We ran around town after the visitor center but there really wasn't that much to see. It looks like the town was hit hard in the pandemic, and we're in the off-season so very little was open. We spent most of the afternoon trying to dry out the tent from the rain the day before and getting a little more organized.

The next day we woke up to snow! There's apparently a giant cold front covering half the US and in Kentucky, that meant an inch of snow. The trees along the road into the park were gorgeous though.

The visitor center sign really spruced up in the snow too.

We started our cave tour by catching the bus to a nearby sinkhole that has one of the entrances to the caves. Sinkholes around the caves are places where the impermeable sandstone roof of the caves are broken up and allow water to flow down to the limestone below which erode away. That erosion is what leads to the caves in the first place.

So into the cave we went. The rangers led us down a very tight, narrow, winding, steep, and probably-a-few-superlatives-I've-forgotten set of stairs 250 feet down in under a quarter of a mile distance. Cory had to squeeze in tight between the walls, but Sara did alright. She definitely didn't have to duck as much.

All along this descent there were formations we saw from the tour yesterday

All of these formations were built just by the flowing of water down the walls and along an underground passage of the Green River.

But all along this early part of the tour we had stunning views of these deep fissures hundreds of feet high that we were literally inside of, sometimes with water still dripping on our heads.

At the deepest point we reached on the tour, we had a quick sit down for a chat with the park rangers and to let the 100+ people that came with us catch up. We had descended 300 stairs to go 250 feet below the surface, and the cavern we entered was shockingly dry but just as beautiful.

Once everyone had caught back up we started up the stairs to head toward the Frozen Niagra section of the cave. We walked through tubes that once held the river before it eroded out a deeper layer to run in.

On our way we encountered an enormous cavern that the river had carved

The Frozen Niagra section of the cave had tons of stalactites in what looked to be a waterfall frozen in rock. It looks a lot like the ice formation we saw at the bottom of the Rainbow Falls in the Great Smoky Mountains National Park.

We got to take a few more steps down below the formation as well to see how the water formed some stalagmites and a ton more formations in the Drapery Room.

In the center of it all, there was a hole in the ceiling with a small waterfall flowing down deeper into the caves.

Leaving the Frozen Niagra, we were close to the end of the path. But not before seeing a pretty big pond at the bottom of another hundred foot fissure.

We also encountered a formation of rimstone dams that our ranger guide pointed out for us. We almost missed it staring at the stalactites on the other side of the wall. Apparently these dams will have salamanders hanging out in them during the summer months.

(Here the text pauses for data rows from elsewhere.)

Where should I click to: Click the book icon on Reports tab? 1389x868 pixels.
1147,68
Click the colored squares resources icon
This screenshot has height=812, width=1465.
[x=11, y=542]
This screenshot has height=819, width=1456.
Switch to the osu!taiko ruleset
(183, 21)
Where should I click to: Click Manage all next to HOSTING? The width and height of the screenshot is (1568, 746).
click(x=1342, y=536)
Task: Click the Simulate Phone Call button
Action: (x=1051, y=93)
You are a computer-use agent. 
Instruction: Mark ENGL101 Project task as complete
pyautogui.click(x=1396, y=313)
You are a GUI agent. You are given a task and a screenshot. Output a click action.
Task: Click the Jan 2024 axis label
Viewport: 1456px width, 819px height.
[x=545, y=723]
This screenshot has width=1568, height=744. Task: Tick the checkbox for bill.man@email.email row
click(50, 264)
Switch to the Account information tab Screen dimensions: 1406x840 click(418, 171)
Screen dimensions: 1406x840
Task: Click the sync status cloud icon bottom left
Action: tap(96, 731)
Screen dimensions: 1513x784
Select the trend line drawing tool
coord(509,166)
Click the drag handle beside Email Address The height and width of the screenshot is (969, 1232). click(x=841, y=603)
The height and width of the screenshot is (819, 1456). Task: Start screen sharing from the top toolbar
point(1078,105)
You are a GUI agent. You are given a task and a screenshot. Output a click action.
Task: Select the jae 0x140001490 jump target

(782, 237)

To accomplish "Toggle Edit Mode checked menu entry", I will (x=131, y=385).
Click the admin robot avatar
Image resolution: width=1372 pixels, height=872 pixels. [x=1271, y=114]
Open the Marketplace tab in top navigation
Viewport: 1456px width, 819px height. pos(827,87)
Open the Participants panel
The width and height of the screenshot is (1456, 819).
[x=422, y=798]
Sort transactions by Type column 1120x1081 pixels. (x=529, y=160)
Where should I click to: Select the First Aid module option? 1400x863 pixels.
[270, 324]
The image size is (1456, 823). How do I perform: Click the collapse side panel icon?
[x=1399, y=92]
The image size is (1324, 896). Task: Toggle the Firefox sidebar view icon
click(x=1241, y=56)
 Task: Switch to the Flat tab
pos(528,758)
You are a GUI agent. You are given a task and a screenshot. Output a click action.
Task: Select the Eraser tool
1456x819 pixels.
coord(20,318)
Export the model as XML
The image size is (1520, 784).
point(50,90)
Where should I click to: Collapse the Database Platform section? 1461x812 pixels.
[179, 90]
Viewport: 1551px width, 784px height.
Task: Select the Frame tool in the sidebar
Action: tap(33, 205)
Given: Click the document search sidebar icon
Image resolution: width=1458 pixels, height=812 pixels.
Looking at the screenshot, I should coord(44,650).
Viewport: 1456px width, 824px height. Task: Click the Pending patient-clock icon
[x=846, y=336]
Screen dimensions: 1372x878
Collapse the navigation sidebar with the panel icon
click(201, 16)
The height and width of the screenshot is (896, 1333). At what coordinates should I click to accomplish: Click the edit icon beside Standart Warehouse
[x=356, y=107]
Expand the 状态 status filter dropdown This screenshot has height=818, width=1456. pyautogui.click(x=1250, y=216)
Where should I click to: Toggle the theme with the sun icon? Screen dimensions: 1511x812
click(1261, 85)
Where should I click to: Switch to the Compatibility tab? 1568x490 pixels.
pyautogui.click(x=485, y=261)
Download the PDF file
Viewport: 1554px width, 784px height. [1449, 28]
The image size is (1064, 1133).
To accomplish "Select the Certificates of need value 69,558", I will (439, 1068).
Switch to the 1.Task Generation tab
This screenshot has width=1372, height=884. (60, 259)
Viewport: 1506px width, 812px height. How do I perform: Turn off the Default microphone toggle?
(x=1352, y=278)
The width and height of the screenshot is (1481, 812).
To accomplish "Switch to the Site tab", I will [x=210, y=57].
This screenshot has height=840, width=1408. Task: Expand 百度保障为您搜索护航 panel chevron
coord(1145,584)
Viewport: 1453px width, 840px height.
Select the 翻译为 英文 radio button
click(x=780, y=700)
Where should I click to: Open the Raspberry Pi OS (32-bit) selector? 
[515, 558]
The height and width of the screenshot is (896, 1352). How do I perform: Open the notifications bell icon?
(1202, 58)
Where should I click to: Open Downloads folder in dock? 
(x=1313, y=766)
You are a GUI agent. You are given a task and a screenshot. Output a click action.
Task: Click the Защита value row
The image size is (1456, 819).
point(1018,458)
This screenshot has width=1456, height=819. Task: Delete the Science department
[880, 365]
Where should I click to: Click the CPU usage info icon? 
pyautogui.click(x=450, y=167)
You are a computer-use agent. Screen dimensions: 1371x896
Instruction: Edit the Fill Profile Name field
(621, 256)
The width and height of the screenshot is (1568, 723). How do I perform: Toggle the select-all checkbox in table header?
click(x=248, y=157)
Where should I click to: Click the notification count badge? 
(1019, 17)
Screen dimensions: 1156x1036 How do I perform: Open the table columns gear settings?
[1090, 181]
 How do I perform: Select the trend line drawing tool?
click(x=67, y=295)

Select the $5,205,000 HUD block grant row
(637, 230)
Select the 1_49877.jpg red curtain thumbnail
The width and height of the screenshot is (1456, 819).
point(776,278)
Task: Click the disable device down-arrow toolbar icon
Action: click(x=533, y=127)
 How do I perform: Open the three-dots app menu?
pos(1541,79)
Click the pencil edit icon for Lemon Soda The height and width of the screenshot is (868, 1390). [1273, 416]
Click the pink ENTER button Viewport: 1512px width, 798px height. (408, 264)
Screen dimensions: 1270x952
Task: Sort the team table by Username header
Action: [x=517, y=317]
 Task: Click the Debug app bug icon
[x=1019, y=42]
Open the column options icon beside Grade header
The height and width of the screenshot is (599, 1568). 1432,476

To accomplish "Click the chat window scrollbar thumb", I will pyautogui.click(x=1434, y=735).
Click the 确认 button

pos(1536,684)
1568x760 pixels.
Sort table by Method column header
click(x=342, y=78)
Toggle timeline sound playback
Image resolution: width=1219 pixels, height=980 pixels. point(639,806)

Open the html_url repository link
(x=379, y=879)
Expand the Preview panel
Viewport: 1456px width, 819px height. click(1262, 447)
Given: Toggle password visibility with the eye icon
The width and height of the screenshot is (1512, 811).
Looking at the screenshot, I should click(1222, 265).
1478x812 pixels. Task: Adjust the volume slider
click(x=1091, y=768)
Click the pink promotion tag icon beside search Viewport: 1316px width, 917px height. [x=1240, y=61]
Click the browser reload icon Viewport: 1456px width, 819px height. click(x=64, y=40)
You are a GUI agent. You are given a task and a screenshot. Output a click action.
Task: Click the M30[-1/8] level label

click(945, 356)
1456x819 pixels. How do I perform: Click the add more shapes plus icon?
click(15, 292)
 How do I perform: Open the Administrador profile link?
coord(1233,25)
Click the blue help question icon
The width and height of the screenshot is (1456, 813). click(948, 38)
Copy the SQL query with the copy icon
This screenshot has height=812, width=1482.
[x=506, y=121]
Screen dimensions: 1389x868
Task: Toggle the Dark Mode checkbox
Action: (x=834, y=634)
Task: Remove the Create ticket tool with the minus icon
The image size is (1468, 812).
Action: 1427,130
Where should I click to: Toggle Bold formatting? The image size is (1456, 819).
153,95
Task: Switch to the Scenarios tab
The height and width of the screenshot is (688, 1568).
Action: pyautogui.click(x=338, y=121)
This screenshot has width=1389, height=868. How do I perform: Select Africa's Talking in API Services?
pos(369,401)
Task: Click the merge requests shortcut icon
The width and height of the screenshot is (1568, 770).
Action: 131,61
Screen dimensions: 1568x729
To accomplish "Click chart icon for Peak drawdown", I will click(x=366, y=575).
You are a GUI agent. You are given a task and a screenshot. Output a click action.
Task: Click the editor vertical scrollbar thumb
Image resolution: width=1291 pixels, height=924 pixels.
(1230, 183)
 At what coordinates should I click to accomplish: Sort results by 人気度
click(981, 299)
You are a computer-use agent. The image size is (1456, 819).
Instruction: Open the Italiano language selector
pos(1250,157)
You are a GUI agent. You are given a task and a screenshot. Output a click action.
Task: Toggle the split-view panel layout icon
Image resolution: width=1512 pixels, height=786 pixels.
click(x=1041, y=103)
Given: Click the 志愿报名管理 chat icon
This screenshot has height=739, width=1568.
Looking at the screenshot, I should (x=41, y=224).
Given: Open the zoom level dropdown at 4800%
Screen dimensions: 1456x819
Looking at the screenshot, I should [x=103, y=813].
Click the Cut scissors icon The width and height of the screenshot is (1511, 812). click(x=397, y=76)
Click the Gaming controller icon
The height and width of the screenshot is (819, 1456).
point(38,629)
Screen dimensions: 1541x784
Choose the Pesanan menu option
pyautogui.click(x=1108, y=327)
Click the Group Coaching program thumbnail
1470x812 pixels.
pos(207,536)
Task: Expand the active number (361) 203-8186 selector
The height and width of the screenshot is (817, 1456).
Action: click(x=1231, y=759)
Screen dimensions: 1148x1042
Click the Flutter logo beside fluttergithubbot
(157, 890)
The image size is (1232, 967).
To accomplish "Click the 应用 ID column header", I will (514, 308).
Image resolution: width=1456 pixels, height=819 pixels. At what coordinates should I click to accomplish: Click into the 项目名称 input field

Speaking of wildlife, the cave is home to bats, cave crayfish, and crickets, which we got to see up close in the exit tube.

On the way out of the park, we also spotted some more deer; it really feels just like home in the forest around the park. Fortunately, we don't have many sinkholes back home.

Unfortunately, our tour was the only tour of the day and probably the week because of the extreme cold weather which might make the roads impassable. We got super lucky to get a tour in at all. So we headed back to the hotel to pack up and watch the Ravens' playoff game before getting back on the road to our next destination.